#### [INSTRUCTION A]
Duplicate the records from the line containing "How do I perform: Open" through the end of the records, omitting the pictures.

#### [TEXT PASSAGE]
Tag Archives: Department of Justice Tax Division

And The Walls Came Tumbling Down – Switzerland Helping IRS Find Tax Evaders

30 Aug

swiss flagNo more small potatoes million dollars here and million dollars there indictments. The big times will roll. The biggest net is now being thrown and the biggest fish are about to be caught. This is a big step in tightening the noose around the tax evaders. And I do not hesitate to predict, based on who these criminals have been in the past, that they WILL NOT BE EXPATS LIVING AND WORKING ABROAD. They will be prominent, seemingly law abiding citizens living in the United States, who secretly stash their illegally untaxed dollars in accounts outside the United States

Switzerland and the United States reached a watershed deal on August 29, 2013 to punish Swiss banks that helped wealthy Americans stash money in hidden offshore accounts, closing the door on an era of bank secrecy and tax evasion.

The formal agreement, which was announced on Thursday by the Justice Department in Washington and will be presented by Swiss authorities on Friday, outlined formulas for Swiss banks to pay up to billions of dollars in fines and disclose information about American account holders, a joint statement said.

#### [INSTRUCTION B]
Carry on the post about the Swiss bank deal with the IRS from the point where it stops.

(Entries on where items appear)
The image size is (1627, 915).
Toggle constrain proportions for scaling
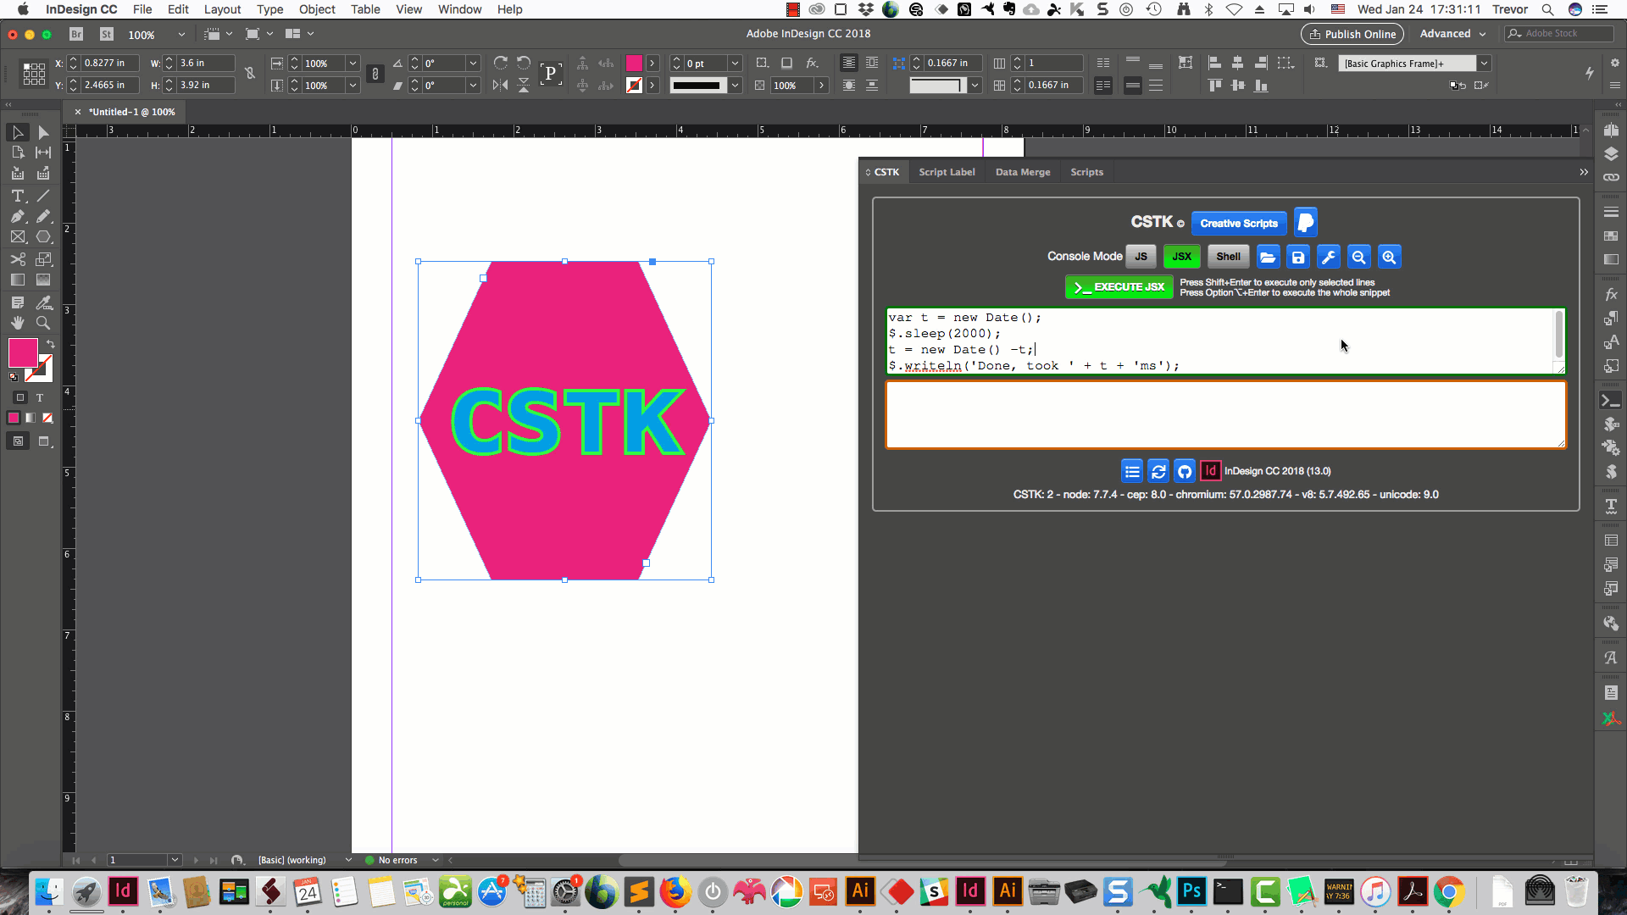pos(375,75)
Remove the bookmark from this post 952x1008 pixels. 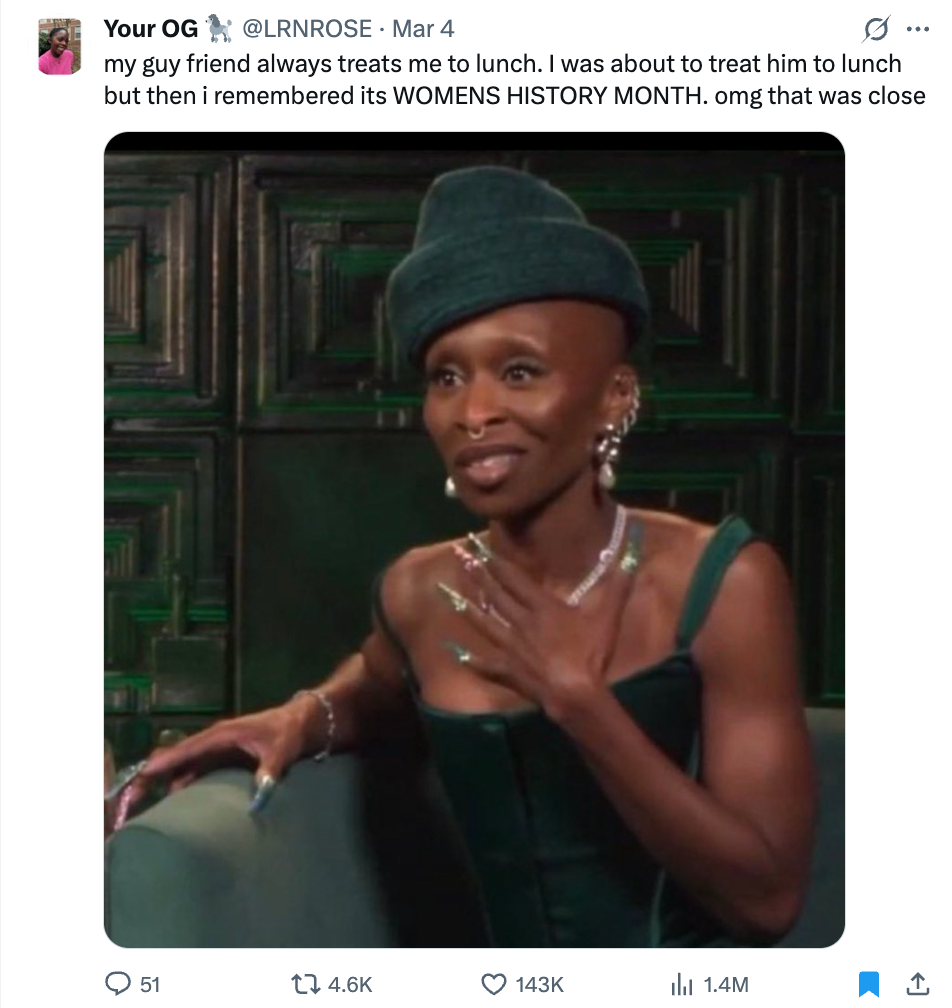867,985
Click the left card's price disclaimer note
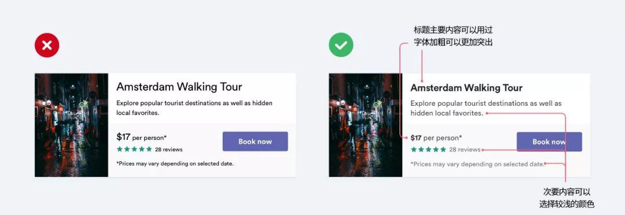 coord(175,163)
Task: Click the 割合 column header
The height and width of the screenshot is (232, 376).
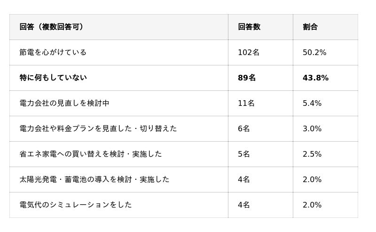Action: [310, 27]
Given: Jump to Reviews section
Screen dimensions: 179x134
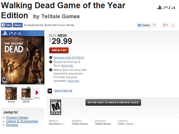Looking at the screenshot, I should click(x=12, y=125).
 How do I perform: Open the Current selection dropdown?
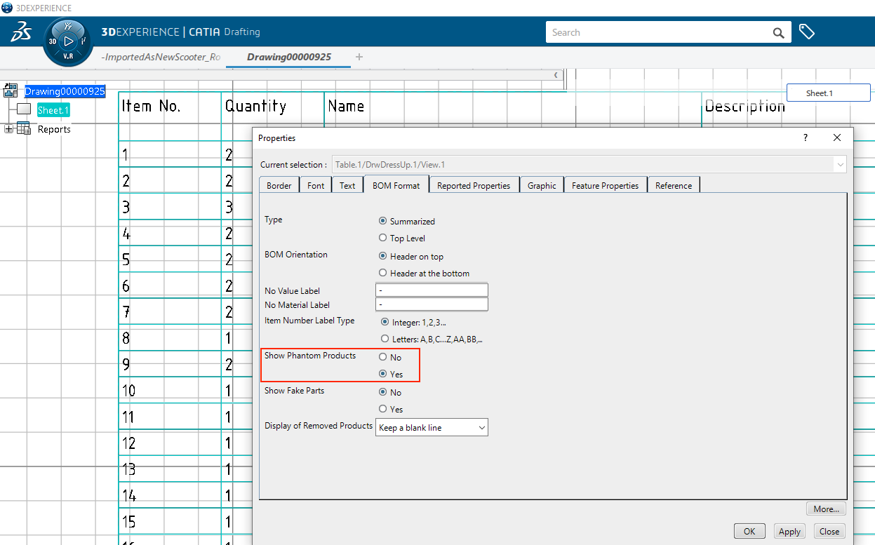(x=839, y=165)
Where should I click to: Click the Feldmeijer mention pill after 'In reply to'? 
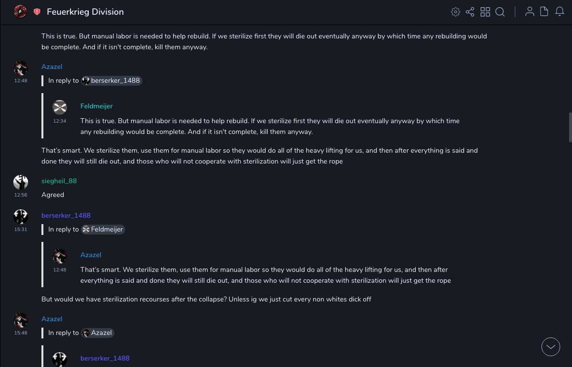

#### [FINAL RESULT A]
 How do I perform: Open the Current selection dropdown?
(x=839, y=165)
Where should I click to: Click the Feldmeijer mention pill after 'In reply to'? 

#### [FINAL RESULT B]
The deal calls for stiff measures that lift the veil of Swiss secrecy. Banks will be required to provide the details on accounts in which American taxpayers have an interest through treaty channels, inform on other banks that transferred money into secret accounts or that accepted money when secret accounts were closed, disclose all cross-border activities, and close the accounts of Americans who are evading taxes.

Significantly, the deal does not cover 14 Swiss banks and Swiss branches of international banks that are under criminal investigation by the United States authorities, including Credit Suisse, Julius Baer and several regional banks. Instead, it effectively covers the rest of the Swiss banking industry, home to a tradition of bank confidentiality and laws that have not considered tax evasion a crime. By some estimates, Switzerland is home to more than $2 trillion in overseas deposits.

“This program will significantly enhance the Justice Department’s ongoing efforts to aggressively pursue those who attempt to evade the law by hiding their assets outside of the United States,” Eric H. Holder Jr., the attorney general, said in a statement.

He added that the program, outlined over 11 pages, “is intended to enable every Swiss bank that is not already under criminal investigation to find a path to resolution.”

The agreement said that Swiss banks that follow the program will be eligible to enter non-prosecution agreements that do not involve guilty pleas or criminal penalties.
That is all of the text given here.